### Your objective:
Would you please retype, exactly, the lines of the listing below between the line with "Viewport: 720px width, 530px" and the line with "Task: Select checkbox for 第一届董事会第十五次会议签到表", inclusive?

■ ■ ■ ■ ■

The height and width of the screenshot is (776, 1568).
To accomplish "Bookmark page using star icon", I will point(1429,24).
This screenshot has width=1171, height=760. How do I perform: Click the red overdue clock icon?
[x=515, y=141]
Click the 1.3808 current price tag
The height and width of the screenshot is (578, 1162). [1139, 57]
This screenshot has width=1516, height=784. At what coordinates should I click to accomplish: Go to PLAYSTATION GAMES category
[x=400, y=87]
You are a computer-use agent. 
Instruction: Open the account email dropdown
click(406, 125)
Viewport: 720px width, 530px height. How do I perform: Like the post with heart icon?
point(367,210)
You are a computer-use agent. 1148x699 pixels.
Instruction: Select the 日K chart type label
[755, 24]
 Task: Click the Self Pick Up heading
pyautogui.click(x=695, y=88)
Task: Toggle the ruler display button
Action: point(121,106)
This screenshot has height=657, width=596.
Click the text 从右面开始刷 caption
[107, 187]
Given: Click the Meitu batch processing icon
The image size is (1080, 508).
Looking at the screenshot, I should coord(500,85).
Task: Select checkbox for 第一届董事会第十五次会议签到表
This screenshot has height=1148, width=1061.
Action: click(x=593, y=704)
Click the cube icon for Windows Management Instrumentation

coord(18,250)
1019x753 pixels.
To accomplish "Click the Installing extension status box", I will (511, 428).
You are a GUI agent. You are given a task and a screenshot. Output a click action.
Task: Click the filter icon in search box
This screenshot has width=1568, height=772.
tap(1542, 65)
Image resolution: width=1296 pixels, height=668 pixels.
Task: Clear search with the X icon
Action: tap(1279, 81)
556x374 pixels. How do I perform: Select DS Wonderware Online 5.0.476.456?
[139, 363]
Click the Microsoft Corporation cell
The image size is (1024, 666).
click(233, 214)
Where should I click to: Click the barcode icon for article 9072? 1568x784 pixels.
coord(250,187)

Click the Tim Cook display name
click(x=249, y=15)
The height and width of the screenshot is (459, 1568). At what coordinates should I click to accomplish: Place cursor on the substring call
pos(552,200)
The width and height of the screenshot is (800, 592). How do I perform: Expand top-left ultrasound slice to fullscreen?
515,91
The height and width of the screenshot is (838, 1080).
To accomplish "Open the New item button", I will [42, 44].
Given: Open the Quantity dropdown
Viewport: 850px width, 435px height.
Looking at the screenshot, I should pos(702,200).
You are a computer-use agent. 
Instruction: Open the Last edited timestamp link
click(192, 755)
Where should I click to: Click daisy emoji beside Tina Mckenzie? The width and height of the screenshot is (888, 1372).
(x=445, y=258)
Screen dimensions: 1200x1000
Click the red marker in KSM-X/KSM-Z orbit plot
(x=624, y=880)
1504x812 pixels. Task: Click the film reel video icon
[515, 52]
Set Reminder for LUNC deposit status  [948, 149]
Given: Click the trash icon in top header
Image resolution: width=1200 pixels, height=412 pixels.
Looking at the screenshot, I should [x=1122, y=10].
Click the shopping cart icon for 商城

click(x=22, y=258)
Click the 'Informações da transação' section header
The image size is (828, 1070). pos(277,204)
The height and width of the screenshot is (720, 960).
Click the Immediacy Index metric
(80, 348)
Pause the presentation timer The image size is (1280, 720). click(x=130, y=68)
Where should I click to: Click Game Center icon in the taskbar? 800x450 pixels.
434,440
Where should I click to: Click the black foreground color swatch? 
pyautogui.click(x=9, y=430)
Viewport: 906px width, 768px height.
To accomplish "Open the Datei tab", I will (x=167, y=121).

■ ■ ■ ■ ■

### Written answer:
Viewport: 720px width, 530px height. How do I perform: Like the post with heart icon?
point(367,210)
You are a computer-use agent. 1148x699 pixels.
Instruction: Select the 日K chart type label
[755, 24]
 Task: Click the Self Pick Up heading
pyautogui.click(x=695, y=88)
Task: Toggle the ruler display button
Action: point(121,106)
This screenshot has height=657, width=596.
Click the text 从右面开始刷 caption
[107, 187]
Given: Click the Meitu batch processing icon
The image size is (1080, 508).
Looking at the screenshot, I should coord(500,85).
Task: Select checkbox for 第一届董事会第十五次会议签到表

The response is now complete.